# Uk tax



## Sarahdarren (Jul 25, 2013)

Hi ...I have search the forums but can't find anything recent referring to UK tax advice, please can some one confirm the following is still valid...it was taken from a thread in 2011- 
Thanks - Sarah

If you leave the UK for good then you either tell Inland Rev when you leave and they wont charge you at all or you can pay income tax and if you haven't returned after 2years you can ask about getting a tax refund. However if you don't pay income tax and return within 2years Inland Rev will chase you for the period of tax you should have been paying.


----------



## busybee2 (Aug 8, 2013)

the rules have recently changed about split years etc etc but the rule still stands that to become non resident and not pay tax you have to be out of the country for a whole tax year ie april to april.


----------



## Sarahdarren (Jul 25, 2013)

Ok thanks, I'm assuming that we can pop back for visits just not to live...also do you know how it works with property as we rented out our flat - thanks Sarah


----------



## busybee2 (Aug 8, 2013)

Sarahdarren said:


> Ok thanks, I'm assuming that we can pop back for visits just not to live...also do you know how it works with property as we rented out our flat - thanks Sarah


you can offset your tax from rented property against your personal allowances. you can pop back but there are rules that you can only be in country for certain days a year, otherwise you will not be classed as non resident and liable to pay uk tax on your salary etc.


----------



## nikkisizer (Aug 20, 2011)

Hi Sarah,

You will need to register for self assessment with HMRC and file a tax return in respect of your rental income from UK property if the income you receive in any tax year is:

•	£10,000 or more from property (before deducting allowable expenses)
•	£2,500 or more from property (after deducting allowable expenses)

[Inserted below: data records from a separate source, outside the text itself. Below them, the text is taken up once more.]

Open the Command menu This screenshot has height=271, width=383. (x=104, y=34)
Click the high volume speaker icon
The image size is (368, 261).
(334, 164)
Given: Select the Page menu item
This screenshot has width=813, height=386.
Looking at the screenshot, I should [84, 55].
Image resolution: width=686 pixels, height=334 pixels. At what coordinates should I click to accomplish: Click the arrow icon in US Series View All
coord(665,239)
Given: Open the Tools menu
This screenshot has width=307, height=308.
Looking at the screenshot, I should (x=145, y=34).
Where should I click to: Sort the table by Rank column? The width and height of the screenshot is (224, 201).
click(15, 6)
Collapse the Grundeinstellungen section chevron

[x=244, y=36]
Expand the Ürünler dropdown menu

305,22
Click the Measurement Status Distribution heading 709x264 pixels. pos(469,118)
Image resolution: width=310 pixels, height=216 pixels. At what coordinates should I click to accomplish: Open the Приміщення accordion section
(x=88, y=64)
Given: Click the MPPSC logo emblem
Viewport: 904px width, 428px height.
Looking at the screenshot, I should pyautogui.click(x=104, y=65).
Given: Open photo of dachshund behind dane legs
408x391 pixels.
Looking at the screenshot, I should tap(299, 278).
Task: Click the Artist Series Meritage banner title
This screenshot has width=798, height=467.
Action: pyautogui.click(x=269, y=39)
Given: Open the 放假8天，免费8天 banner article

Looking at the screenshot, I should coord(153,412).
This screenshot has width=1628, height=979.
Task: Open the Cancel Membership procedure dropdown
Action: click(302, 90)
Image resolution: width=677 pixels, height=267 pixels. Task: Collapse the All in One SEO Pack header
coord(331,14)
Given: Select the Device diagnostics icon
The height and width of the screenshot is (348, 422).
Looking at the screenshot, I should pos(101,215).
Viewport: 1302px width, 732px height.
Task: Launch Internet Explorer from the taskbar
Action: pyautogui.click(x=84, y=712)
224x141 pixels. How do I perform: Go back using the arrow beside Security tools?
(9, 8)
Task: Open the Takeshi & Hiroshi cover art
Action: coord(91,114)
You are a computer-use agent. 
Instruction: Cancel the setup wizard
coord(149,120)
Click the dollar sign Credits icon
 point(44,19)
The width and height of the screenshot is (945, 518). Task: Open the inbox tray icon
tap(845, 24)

With regards to your visits to the UK, residency is a very complex area and the existing HMRC UK residency rules have changed with effect from the current tax year (2013/2014) involving the new statutory residence test (SRT). 

Ties such as home, work, family etc. in the UK may class you as UK resident for tax purposes regardless of where you reside. 

If classed as UK resident you would then be taxed on your worldwide income so it is very important that your individual circumstances are looked at in more detail and dealt with correctly to protect your residency status and exposure to UK taxation.


----------



## Sarahdarren (Jul 25, 2013)

Thanks for feed back...a bit worried now we are going to get a large bill!


----------



## nikkisizer (Aug 20, 2011)

Hi Sarah,

It is not possible to comment on that without knowing the figures involved.


----------



## metmanph (Jan 4, 2013)

There's loads of information on the HMRC website.


----------